According to the TPCC, the competition for major procurements by
foreign countries is fierce.  Major foreign competitor nations, which
have subsidized export programs, have become increasingly aggressive
in helping their firms expand exports.  In particular, the TPCC noted
that the availability and competitiveness of export financing often
played a decisive role in the export success of U.S.  companies.  In
general, the U.S.  approach has been to help neutralize foreign
competitor nation support of its exporters by providing similar
financing for U.S.  exporters.  This requires accurate information on
the nature and extent of the foreign competitor programs.  The U.S. 
approach has also involved working through the Organization for
Economic Cooperation and Development (OECD)\12 to seek international
agreements to standardize practices, with the ultimate goal of
reducing and eliminating export subsidies. 

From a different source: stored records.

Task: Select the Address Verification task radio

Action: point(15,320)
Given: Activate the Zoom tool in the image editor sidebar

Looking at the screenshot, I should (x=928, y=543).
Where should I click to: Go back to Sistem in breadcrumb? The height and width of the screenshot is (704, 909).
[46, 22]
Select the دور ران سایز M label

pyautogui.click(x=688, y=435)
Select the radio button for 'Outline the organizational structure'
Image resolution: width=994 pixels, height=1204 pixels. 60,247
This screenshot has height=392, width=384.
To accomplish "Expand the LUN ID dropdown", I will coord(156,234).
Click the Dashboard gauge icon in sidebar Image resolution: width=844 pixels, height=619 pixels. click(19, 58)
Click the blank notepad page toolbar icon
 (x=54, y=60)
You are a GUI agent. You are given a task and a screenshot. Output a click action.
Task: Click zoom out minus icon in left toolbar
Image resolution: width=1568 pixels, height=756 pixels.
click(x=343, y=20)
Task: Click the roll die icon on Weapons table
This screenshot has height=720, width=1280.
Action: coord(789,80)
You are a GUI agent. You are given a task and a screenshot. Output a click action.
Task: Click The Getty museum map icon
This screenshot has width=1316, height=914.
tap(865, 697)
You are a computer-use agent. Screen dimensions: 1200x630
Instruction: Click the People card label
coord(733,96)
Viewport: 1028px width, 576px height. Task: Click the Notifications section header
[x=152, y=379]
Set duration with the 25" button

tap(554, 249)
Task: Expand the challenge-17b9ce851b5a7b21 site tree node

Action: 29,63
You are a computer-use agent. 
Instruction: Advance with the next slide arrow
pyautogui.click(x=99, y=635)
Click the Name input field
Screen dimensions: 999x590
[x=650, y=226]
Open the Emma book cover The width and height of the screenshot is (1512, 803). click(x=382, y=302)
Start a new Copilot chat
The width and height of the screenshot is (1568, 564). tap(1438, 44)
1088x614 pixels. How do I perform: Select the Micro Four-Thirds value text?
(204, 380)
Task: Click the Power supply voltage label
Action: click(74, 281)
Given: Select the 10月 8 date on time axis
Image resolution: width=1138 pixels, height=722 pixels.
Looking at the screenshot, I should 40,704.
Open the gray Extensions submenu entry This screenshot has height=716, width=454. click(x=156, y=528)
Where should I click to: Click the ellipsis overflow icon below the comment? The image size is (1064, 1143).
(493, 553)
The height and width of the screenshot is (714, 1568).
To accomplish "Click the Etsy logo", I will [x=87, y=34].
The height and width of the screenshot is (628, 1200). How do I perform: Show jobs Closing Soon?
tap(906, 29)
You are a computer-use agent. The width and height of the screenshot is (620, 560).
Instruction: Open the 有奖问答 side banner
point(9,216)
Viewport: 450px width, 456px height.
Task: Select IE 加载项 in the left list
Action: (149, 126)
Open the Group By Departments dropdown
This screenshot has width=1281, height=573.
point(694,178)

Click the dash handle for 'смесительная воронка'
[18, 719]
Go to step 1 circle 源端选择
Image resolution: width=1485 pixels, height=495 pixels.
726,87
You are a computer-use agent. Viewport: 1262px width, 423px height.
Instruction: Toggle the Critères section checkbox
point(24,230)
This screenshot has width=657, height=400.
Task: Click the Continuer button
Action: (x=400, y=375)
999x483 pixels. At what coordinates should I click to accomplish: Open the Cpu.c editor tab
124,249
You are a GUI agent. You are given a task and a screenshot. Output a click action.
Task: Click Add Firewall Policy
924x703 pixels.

Past GAO work has addressed the nature and extent of U.S.  foreign
competitors' export finance programs, a key U.S.  effort to combat
foreign competitor practices, and opportunities for reducing the cost
of the Eximbank's programs while remaining competitive with programs
of competitor export credit agencies. 


--------------------
\12 The OECD, created in 1960, is a forum for monitoring economic
trends and coordinating economic policy among 29 countries, including
the United States.  It serves as the forum for negotiating
limitations on government export credit subsidies and developing
guidelines for export-financing assistance programs. 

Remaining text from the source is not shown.